Alphabet's Waymo Recalls Entire Robotaxi Fleet After Vehicle is Swept Away in Floodwaters

Alphabet's Waymo Recalls Entire Robotaxi Fleet After Vehicle is Swept Away in Floodwaters

2026-05-14 companies

San Antonio, Friday, 15 May 2026.
Following an April 2026 incident where an empty driverless car was swept into a Texas creek, Alphabet’s Waymo recalled all 3,791 robotaxis to address severe weather software flaws.

A Deep Dive into the Flash Flood Failure

Alphabet Inc. (NASDAQ: GOOGL) initiated the voluntary recall after an unoccupied Waymo robotaxi entered an impassable, flooded roadway with a 40 mph speed limit near Salado Creek in San Antonio on April 20, 2026 [1][3]. The vehicle was subsequently swept into the waterway, though no injuries were reported [1]. The incident exposed a critical flaw in the fifth and sixth-generation Automated Driving Systems: the software may instruct the vehicle to slow down, rather than come to a complete halt, when encountering standing water on higher-speed roads [2]. In response, Waymo began pulling vehicles off the road on April 24, 2026, and filed a recall with the National Highway Traffic Safety Administration (NHTSA) [1]. [alert! ‘Sources conflict on the exact filing date; the San Antonio Report cites May 6, while the Los Angeles Times cites April 30.’] The recall affects all 3,791 vehicles in Waymo’s current operational fleet, which will receive an over-the-air software update to mitigate the issue without requiring physical service appointments [1][4].

Sensor Limitations and Perception Challenges

The San Antonio flooding incident highlights a fundamental technical hurdle for autonomous vehicles: perceiving the depth and traversability of water. Standard autonomous hardware, including lidar and optical cameras, cannot easily “see” through water to determine if a flooded street is a shallow puddle or a deep hazard [4]. This limitation forces the software to make complex real-time judgments that sometimes fail. Waymo vehicles have reportedly struggled with flooded areas previously, including a noted incident in Phoenix in 2025 [4].
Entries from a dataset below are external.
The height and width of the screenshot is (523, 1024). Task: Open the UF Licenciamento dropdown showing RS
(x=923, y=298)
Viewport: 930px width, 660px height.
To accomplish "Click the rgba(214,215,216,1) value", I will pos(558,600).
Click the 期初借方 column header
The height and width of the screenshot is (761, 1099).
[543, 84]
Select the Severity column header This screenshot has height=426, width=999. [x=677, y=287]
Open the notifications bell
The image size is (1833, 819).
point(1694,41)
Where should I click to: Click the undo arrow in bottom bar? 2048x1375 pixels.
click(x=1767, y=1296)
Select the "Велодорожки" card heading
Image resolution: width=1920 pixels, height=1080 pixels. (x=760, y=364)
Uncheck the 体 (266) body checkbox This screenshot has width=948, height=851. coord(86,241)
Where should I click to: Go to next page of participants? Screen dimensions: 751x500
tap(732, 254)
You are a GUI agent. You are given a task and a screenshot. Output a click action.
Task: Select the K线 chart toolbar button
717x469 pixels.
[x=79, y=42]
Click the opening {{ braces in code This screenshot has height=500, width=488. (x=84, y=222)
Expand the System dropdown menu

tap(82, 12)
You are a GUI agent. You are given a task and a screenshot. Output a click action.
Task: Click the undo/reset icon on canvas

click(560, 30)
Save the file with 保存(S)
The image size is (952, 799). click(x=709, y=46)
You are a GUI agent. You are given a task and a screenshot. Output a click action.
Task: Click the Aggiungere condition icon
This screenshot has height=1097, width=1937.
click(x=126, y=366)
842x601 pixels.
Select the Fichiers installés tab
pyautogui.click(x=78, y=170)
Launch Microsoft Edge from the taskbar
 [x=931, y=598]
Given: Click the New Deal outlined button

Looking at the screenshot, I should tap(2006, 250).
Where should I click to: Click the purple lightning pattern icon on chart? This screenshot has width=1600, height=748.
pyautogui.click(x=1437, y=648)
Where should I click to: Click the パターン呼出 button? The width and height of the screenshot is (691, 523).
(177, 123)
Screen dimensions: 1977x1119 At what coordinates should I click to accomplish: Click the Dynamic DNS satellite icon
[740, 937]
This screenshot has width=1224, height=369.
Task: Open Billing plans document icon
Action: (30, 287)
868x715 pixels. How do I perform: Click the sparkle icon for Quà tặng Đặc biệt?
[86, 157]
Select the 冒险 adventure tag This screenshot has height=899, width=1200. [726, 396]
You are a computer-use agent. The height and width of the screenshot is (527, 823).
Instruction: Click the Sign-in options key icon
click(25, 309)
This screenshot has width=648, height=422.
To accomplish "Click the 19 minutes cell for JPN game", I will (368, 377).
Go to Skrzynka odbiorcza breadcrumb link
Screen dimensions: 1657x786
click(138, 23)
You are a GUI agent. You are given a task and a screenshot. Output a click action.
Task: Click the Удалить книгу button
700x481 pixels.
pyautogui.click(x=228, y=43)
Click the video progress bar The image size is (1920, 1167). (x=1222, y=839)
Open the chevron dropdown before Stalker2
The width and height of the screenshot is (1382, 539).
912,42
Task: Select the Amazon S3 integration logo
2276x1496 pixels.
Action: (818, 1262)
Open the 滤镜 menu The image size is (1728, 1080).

Scaling Operations Amidst Safety Scrutiny

Despite these operational setbacks, Waymo remains a dominant force in the autonomous vehicle sector. The company currently operates in 10 major cities, facilitating over 500,000 trips every week [2][3]. Waymo’s data, based on over 170 million fully autonomous miles driven, suggests its vehicles are 13 times safer than human drivers regarding pedestrian-involved crashes [2]. However, the company is no stranger to regulatory scrutiny. In 2025, Waymo recalled more than 1,200 vehicles following minor crashes involving road obstacles [2]. This represents a significant year-over-year increase in recalled units, jumping by 215.917 percent from the previous year’s action [1][2]. The company has also faced public backlash over other safety incidents, including striking a child in Santa Monica earlier in 2026 and fatally running over a cat in San Francisco in late 2025 [2].

Future Projections and Fleet Expansion

Looking ahead, Waymo has aggressive expansion plans despite the current software remediation efforts. By the end of 2026, the company forecasts a run rate of one million rides per week and expects its fleet size to surpass 6,000 vehicles [4]. Achieving this growth will require not just interim software patches, but a robust, fully developed remedy for the current Automated Driving System defects, which the NHTSA notes is still under development [2]. As autonomous technology continues to integrate into daily urban life, the balance between rapid scaling and meticulous safety engineering will remain the defining narrative for Waymo and the broader robotaxi industry [GPT].